[[ Page excerpt, beginning ]]
Indeed, “there are numerous studies that show beetroot, delivered acutely as a juice supplement or in bread, significantly reduces systolic and diastolic blood pressure.”
Healthline notes: “Interestingly, beetroot supplements have been shown to reduce blood pressure in people with and without high blood pressure.”
For example, the site says that a review of 11 studies revealed that beetroot juice lowered blood pressure levels in people with and without this condition.
Research suggests that there are often other effective steps that people can take to lower high blood pressure.
The NHS says you may also need to reduce the amount of salt you eat and cut back on alcohol, if you have high blood pressure.
It adds that you may need to consider eating a low-fat, balanced diet – including plenty of fresh fruit and vegetables.
It may also be a good idea to drink less caffeine and stop smoking.
PHE suggests that half the adult population in England do not know what their blood pressure reading is.
The only way to find out if your blood pressure is high is to have your blood pressure checked.
NICE recommends that people get their blood pressure checked at least once every five years, and more frequently for people with high to normal blood pressure.
[[ Page excerpt, end ]]
[[ Material supplied, beginning ]]
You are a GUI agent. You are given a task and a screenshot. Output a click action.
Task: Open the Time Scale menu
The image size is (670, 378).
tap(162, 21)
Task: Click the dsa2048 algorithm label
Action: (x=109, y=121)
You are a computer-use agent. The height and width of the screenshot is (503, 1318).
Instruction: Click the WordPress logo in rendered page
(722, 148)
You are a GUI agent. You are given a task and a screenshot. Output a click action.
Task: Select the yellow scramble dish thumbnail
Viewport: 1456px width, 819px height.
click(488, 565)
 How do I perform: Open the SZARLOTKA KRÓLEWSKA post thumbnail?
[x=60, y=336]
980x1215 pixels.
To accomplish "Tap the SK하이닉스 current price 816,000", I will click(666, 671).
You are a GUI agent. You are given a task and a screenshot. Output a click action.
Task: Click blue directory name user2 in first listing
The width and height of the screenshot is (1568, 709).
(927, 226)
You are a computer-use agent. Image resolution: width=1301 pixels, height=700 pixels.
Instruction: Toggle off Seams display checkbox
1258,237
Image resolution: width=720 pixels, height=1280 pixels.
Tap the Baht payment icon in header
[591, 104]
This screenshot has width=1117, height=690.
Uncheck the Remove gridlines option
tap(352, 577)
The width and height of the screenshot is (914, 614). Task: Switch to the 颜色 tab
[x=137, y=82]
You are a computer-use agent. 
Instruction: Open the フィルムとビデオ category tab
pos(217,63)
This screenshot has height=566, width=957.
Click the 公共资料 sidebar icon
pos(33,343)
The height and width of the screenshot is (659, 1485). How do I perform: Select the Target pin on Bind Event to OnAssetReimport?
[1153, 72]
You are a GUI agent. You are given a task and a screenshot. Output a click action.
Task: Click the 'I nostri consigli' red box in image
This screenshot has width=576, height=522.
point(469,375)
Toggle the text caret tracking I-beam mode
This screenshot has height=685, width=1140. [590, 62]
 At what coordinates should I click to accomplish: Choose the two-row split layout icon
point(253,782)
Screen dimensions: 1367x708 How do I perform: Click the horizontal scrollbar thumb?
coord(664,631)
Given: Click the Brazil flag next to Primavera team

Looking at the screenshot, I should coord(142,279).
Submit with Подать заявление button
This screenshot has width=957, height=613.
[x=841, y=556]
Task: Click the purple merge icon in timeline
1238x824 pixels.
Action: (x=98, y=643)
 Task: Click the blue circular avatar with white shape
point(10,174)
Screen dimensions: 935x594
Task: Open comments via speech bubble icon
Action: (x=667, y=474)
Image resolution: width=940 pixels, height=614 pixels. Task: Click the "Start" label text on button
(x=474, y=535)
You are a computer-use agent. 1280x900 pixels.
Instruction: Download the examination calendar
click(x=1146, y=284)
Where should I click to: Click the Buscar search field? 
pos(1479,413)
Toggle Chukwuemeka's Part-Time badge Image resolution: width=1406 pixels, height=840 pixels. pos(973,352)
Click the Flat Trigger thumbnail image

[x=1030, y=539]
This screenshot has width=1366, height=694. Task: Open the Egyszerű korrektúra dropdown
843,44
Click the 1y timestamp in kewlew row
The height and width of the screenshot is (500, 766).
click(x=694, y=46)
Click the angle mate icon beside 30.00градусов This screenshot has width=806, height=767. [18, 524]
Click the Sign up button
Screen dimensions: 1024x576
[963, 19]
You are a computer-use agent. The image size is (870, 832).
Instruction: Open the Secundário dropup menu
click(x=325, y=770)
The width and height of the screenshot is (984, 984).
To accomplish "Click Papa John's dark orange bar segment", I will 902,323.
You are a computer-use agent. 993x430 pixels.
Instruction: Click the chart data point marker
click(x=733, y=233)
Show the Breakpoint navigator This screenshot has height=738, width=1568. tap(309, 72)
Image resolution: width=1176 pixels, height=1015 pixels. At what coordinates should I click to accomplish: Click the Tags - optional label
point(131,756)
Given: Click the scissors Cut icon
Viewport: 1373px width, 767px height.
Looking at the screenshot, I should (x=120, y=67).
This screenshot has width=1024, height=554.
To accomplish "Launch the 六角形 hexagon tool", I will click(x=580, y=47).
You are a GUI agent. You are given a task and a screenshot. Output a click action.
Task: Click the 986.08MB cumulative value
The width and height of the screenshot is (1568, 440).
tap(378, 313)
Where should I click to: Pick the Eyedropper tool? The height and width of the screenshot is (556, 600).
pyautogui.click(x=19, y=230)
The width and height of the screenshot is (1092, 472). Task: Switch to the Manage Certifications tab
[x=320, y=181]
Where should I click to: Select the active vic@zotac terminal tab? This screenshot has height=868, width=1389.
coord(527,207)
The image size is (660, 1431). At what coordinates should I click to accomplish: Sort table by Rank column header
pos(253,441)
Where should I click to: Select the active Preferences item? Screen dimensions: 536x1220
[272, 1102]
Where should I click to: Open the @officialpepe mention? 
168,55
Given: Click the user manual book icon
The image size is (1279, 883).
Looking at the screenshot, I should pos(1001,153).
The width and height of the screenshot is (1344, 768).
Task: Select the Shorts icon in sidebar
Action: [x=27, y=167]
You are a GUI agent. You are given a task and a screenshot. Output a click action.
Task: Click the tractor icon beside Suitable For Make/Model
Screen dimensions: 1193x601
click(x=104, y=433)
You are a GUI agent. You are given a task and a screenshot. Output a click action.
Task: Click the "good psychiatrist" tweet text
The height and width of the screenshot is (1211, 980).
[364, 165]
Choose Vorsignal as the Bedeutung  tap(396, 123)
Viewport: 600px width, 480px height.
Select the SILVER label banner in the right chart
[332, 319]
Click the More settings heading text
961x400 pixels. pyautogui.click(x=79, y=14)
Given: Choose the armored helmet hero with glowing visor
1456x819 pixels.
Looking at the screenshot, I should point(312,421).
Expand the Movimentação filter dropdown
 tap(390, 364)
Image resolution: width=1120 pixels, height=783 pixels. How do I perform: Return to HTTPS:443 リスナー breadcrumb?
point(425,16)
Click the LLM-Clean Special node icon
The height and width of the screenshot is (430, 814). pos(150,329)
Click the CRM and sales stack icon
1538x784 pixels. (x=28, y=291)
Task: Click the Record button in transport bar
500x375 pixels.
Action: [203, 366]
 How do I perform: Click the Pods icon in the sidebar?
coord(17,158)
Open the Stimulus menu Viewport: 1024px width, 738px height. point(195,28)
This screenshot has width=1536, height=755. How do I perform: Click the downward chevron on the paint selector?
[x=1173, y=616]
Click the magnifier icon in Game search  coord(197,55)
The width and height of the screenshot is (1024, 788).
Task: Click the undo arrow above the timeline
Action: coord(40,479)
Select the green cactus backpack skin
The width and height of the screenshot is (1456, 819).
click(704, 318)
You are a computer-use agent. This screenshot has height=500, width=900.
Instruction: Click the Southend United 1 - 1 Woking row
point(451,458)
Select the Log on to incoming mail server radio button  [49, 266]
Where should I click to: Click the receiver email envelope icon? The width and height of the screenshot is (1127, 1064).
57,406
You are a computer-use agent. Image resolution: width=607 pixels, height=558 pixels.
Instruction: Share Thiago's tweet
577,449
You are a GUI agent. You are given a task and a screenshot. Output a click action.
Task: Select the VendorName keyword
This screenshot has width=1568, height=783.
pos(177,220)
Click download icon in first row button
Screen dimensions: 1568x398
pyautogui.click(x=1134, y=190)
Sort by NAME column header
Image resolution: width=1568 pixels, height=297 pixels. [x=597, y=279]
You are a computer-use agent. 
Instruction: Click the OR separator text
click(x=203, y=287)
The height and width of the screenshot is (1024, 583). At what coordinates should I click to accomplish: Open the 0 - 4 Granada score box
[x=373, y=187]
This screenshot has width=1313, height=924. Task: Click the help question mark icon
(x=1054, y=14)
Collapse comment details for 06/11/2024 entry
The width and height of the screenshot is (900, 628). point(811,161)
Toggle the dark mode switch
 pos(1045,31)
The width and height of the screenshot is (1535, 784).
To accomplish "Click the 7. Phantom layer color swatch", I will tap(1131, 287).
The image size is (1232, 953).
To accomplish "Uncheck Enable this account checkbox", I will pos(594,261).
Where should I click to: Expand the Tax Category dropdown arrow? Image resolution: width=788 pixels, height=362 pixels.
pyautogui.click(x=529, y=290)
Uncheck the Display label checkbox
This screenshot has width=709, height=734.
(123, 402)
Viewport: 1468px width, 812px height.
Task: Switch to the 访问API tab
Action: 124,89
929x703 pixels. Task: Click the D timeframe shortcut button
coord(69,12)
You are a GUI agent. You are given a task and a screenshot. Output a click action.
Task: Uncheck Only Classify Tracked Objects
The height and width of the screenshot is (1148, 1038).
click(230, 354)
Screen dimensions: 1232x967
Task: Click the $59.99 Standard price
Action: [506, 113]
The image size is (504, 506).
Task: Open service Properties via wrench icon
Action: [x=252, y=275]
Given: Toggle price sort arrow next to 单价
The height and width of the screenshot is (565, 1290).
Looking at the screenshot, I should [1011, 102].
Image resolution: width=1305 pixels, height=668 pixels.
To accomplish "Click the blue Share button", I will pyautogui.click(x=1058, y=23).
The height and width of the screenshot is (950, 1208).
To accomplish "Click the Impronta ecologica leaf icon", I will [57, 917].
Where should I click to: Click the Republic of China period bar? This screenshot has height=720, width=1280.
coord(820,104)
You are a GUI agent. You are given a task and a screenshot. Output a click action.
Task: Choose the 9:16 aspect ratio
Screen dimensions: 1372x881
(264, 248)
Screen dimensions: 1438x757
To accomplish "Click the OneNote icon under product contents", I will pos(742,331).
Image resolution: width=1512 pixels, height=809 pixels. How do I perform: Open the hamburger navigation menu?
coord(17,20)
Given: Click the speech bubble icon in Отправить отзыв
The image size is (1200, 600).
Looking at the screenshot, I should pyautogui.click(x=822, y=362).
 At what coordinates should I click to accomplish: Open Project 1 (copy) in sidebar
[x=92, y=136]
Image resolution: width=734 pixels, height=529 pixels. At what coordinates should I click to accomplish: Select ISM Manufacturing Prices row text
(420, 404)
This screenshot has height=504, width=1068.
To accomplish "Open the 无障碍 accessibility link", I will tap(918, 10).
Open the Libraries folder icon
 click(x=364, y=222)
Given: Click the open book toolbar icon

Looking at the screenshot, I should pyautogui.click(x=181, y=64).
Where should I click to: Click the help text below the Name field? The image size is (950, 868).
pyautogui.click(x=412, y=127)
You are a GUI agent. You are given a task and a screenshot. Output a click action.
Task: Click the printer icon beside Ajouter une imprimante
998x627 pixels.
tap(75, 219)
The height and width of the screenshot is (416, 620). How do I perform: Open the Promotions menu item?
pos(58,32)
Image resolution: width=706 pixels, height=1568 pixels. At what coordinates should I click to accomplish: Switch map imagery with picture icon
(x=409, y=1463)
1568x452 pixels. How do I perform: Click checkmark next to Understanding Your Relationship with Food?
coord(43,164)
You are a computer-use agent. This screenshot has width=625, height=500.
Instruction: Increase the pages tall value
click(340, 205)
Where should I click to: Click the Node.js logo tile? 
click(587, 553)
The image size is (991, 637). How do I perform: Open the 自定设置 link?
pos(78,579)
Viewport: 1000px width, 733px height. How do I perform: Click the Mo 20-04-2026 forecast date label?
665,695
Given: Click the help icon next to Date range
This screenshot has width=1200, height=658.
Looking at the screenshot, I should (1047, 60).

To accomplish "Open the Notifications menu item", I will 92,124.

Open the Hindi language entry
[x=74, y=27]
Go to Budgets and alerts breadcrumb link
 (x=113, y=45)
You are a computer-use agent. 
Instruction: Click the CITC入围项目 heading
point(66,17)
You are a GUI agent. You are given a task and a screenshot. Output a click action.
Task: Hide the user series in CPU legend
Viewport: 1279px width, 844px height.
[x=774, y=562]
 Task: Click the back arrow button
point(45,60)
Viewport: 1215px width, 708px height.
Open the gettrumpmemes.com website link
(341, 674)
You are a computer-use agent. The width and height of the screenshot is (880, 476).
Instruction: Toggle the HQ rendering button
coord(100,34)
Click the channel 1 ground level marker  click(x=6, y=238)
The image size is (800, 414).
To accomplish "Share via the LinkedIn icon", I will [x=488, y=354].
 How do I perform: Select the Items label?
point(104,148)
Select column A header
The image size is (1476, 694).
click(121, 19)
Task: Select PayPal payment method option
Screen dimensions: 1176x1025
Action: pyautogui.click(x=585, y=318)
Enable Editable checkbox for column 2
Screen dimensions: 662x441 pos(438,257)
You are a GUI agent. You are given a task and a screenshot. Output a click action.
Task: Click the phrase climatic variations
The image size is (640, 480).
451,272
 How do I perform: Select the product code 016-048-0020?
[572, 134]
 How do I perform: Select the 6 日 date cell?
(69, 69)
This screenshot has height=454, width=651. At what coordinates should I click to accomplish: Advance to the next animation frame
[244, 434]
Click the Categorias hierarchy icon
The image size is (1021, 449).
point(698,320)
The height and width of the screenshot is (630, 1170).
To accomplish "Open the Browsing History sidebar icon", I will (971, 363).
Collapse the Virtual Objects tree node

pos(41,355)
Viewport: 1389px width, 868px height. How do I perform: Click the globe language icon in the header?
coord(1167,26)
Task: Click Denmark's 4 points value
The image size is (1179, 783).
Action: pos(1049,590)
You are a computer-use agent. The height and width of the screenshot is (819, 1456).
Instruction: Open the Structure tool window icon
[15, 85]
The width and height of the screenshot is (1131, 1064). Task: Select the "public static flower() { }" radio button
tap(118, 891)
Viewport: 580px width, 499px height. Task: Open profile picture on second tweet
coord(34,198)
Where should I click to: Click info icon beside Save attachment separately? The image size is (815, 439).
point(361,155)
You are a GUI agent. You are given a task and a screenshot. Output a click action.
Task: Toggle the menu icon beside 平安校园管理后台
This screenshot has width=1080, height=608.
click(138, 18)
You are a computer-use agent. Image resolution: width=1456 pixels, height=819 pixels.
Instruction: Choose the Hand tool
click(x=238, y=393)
[[ Material supplied, end ]]
- _Activity list_
[1] Answer from the excerpt on beetroot and blood pressure:
(a) How many studies were in the review that Healthline cites?
(b) What share of the adult population in England does PHE suggest does not know their blood pressure reading?
(c) How often does NICE recommend that people get their blood pressure checked?
[2] Reproduce the part of the excerpt on beetroot and blood pressure between "The NHS says" and "pressure reading is.", inclusive.
[3] Please resume the excerpt on beetroot and blood pressure after its final sentence.

- _Results of the tasks_
[1]
(a) 11
(b) Half
(c) At least once every five years, and more frequently for people with high to normal blood pressure

[2]
The NHS says you may also need to reduce the amount of salt you eat and cut back on alcohol, if you have high blood pressure.
It adds that you may need to consider eating a low-fat, balanced diet – including plenty of fresh fruit and vegetables.
It may also be a good idea to drink less caffeine and stop smoking.
PHE suggests that half the adult population in England do not know what their blood pressure reading is.

[3]
The NHS Health Check, for adults in England aged 40 to 74, is an opportunity for patients to receive regular blood pressure measures. Those who are eligible are invited once every five years.
The NHS says: “Blood pressure readings between 120/80mmHg and 140/90mmHg could mean you’re at risk of developing high blood pressure if you do not take steps to keep your blood pressure under control.”
Nonetheless, having a raised blood pressure reading in one test does not necessarily mean you have high blood pressure, as blood pressure can fluctuate throughout the day.
Some people with high blood pressure may also need to take one or more medicines to stop their blood pressure getting too high.
High blood pressure, or hypertension, increases your risk of serious problems such as heart attacks and strokes, if left untreated.